*GIVEN INSTRUCTION A*
Repeat the HashSet iterator() thread starting with "actually ends up" and going on through "you create iterator()", renaming "nonsensical" to "arbitrary".

*SELECTED EXCERPT*
start

I came across that iterator() of HashSet takes too much time. Here is some code example which proves the observation:
import java.text.SimpleDateFormat;
import java.util.*;
import java.util.stream.IntStream;
public class Main {
public static final int LENGTH = 100000;
public static void calculate() {
Set<Integer> set = new HashSet<>();
int part1 = 0;
int part2 = 0;
for (int i = 0; i < LENGTH; i++) {
set.add(i);
}
for (int i = 0; i < LENGTH; i++) {
long cur1 = System.currentTimeMillis();
Iterator<Integer> it = set.iterator();
long cur2 = System.currentTimeMillis();
part1 += cur2 - cur1;
int elem = it.next();
set.remove(elem);
long cur3 = System.currentTimeMillis();
part2 += cur3 - cur2;
}
System.out.println("Total milliseconds to execute iterator() code: " + part1);
System.out.println("Total milliseconds to execute remove() code: " + part2);
}
public static void main(String[] args) {
System.out.println(new SimpleDateFormat("yyyy-MM-dd HH:mm:ss.SSS").format(new Date()));
calculate();
System.out.println(new SimpleDateFormat("yyyy-MM-dd HH:mm:ss.SSS").format(new Date()));
}
}
The result of the run is:
2023-08-28 14:05:51.080
Total milliseconds to execute iterator() code: 9477
Total milliseconds to execute remove() code: 18
2023-08-28 14:06:00.595
I checked the documentation and implementation of iterator() and only saw that it should be a constant time but it doesn't seem so.
Does anybody know why is it takes so much time?
iterator()
normally takes constant time -- but to be specific, it takes time linear in the position of the first element in the hash table to create the iterator.
This is O(1) on average, except that each time, you remove the first element in the hash table, meaning that iterator()
actually ends up taking linear time in how many remove
s you've done. Let me diagram this with a simple example.
Let's imagine you have a hash table with four elements in four hash buckets, with elements assigned to buckets in some nonsensical order:
bucket 0: 4
bucket 1: 2
bucket 2: 1
bucket 3: 3
Now you create iterator()
, and its first element is 4. You remove it. Now it's
bucket 0: none
bucket 1: 2
bucket 2: 1
bucket 3: 3
Do this two more times, and on the last run it's
bucket 0: none
bucket 1: none
bucket 2: none
bucket 3: 3
...so it has to iterate through the whole thing to find that first eleement.
In general, it is the case that iterator()

end

*GIVEN INSTRUCTION B*
Lay out the rows of pointing data as a JSON list of strings, one string per line and no blank lines. Start with the first line of the rows and go on through the line with "click(x=84, y=23)".

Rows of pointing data
start

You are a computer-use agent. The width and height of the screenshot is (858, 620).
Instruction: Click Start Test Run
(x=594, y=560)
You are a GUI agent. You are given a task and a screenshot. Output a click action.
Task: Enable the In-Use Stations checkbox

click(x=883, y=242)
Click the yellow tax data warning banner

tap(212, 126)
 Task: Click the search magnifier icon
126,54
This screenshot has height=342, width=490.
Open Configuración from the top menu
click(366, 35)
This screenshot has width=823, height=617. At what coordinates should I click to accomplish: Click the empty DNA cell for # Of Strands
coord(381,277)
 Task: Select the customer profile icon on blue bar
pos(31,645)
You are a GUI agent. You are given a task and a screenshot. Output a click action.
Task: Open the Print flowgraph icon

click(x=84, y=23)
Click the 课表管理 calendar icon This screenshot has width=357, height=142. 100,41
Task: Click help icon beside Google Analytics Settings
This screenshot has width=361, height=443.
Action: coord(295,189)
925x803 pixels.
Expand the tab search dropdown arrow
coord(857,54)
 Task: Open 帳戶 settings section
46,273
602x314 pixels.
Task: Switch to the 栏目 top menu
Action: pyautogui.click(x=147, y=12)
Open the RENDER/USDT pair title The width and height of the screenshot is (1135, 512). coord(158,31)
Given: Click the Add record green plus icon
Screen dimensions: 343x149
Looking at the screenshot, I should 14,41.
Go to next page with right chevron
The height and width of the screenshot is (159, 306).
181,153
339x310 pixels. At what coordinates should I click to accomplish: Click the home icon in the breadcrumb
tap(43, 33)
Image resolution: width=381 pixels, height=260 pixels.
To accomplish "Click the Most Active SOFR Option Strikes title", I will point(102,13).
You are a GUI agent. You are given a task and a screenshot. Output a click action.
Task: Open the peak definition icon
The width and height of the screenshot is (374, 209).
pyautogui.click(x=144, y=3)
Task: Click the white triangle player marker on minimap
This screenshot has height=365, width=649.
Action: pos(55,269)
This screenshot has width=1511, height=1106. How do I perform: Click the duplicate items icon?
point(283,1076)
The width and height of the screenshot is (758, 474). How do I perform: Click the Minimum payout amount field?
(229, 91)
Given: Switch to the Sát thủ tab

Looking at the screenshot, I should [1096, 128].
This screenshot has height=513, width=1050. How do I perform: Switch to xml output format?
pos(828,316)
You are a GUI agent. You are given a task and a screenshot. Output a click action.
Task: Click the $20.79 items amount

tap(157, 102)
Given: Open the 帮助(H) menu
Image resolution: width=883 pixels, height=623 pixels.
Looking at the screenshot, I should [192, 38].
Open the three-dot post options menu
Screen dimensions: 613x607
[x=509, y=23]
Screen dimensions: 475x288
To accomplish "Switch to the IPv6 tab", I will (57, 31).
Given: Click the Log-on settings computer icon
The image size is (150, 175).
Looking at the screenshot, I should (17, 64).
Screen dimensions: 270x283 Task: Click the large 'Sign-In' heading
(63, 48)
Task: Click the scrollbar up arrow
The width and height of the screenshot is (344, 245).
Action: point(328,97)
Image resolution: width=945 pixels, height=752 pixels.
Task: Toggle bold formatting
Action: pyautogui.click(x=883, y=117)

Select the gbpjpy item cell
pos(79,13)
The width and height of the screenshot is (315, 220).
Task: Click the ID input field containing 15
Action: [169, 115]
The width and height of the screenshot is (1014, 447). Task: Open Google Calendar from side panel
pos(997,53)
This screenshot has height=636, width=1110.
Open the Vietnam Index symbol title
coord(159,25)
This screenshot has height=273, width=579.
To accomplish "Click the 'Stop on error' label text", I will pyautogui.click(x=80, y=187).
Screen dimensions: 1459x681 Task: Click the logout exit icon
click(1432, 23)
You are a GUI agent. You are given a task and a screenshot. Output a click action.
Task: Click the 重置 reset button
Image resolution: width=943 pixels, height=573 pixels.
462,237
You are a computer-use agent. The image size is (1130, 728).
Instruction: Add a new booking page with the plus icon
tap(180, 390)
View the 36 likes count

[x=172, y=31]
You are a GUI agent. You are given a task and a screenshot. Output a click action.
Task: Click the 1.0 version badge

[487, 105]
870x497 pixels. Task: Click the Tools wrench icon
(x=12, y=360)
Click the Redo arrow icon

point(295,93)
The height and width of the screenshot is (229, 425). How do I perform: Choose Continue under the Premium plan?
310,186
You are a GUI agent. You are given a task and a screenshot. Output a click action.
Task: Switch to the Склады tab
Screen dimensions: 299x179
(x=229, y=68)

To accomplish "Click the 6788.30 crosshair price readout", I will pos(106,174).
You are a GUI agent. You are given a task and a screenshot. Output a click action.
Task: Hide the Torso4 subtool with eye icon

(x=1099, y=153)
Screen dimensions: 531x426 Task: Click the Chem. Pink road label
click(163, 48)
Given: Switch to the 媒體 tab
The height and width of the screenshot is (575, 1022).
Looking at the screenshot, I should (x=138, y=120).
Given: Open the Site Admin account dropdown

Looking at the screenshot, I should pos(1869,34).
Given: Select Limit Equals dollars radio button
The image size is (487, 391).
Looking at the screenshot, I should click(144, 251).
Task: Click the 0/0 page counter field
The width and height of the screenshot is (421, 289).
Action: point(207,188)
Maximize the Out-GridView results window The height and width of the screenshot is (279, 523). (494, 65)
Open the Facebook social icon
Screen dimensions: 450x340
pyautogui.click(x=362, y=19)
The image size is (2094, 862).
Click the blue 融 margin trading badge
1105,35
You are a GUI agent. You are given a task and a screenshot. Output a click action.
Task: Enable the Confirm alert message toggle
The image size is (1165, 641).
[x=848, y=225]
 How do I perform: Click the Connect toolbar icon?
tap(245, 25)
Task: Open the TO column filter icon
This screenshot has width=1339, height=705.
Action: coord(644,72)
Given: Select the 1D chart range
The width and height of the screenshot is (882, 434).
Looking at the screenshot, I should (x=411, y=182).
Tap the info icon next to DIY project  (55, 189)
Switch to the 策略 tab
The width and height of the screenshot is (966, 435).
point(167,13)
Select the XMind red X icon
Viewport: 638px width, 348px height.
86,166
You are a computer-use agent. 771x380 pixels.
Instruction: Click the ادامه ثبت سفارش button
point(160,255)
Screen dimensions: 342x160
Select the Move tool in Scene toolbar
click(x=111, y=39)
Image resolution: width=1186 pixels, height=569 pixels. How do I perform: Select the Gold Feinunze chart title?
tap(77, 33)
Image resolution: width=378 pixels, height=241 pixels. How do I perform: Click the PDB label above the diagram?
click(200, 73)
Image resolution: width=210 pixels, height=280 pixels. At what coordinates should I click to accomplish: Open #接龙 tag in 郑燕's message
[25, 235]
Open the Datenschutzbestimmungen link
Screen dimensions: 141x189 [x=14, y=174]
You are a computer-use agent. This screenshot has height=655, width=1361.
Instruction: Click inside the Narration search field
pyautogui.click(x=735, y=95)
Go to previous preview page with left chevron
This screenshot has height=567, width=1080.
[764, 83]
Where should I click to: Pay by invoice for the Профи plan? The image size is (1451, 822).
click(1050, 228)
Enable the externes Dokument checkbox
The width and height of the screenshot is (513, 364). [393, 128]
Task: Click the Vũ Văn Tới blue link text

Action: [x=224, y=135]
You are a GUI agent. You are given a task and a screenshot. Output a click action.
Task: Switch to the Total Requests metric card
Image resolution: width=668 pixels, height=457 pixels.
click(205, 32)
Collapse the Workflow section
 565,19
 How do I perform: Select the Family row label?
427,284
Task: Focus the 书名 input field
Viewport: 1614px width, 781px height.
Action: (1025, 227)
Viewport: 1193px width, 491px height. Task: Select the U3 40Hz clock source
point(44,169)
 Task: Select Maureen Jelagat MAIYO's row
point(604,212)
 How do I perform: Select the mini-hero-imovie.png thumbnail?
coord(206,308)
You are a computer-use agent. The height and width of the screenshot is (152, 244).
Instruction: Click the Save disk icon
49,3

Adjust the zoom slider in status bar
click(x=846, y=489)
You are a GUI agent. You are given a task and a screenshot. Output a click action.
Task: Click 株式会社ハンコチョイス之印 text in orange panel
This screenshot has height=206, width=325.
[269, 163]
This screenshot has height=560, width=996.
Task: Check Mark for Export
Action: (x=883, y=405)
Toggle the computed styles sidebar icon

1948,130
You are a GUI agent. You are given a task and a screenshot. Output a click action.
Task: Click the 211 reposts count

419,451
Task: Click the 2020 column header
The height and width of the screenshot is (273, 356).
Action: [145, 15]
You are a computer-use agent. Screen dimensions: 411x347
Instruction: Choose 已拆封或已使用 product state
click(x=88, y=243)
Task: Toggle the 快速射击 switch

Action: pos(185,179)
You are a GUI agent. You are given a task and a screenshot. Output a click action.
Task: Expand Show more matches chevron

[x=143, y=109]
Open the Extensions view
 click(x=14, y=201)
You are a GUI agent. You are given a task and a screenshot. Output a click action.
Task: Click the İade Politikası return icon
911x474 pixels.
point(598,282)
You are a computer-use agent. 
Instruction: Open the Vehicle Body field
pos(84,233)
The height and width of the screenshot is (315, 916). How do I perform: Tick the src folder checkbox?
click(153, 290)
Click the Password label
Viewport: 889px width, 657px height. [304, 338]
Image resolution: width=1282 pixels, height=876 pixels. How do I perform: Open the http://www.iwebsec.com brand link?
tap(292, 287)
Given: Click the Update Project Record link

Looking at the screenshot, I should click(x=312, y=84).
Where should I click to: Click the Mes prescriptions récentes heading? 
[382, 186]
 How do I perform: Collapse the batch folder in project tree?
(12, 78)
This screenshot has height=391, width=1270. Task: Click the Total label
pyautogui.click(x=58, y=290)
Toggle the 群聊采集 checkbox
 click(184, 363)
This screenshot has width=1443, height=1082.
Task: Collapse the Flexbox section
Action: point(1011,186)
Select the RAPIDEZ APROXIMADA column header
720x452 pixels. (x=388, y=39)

end

*WRITTEN SOLUTION A*
actually ends up taking linear time in how many remove
s you've done. Let me diagram this with a simple example.
Let's imagine you have a hash table with four elements in four hash buckets, with elements assigned to buckets in some arbitrary order:
bucket 0: 4
bucket 1: 2
bucket 2: 1
bucket 3: 3
Now you create iterator()

*WRITTEN SOLUTION B*
[
  "You are a computer-use agent. The width and height of the screenshot is (858, 620).",
  "Instruction: Click Start Test Run",
  "(x=594, y=560)",
  "You are a GUI agent. You are given a task and a screenshot. Output a click action.",
  "Task: Enable the In-Use Stations checkbox",
  "click(x=883, y=242)",
  "Click the yellow tax data warning banner",
  "tap(212, 126)",
  " Task: Click the search magnifier icon",
  "126,54",
  "This screenshot has height=342, width=490.",
  "Open Configuración from the top menu",
  "click(366, 35)",
  "This screenshot has width=823, height=617. At what coordinates should I click to accomplish: Click the empty DNA cell for # Of Strands",
  "coord(381,277)",
  " Task: Select the customer profile icon on blue bar",
  "pos(31,645)",
  "You are a GUI agent. You are given a task and a screenshot. Output a click action.",
  "Task: Open the Print flowgraph icon",
  "click(x=84, y=23)"
]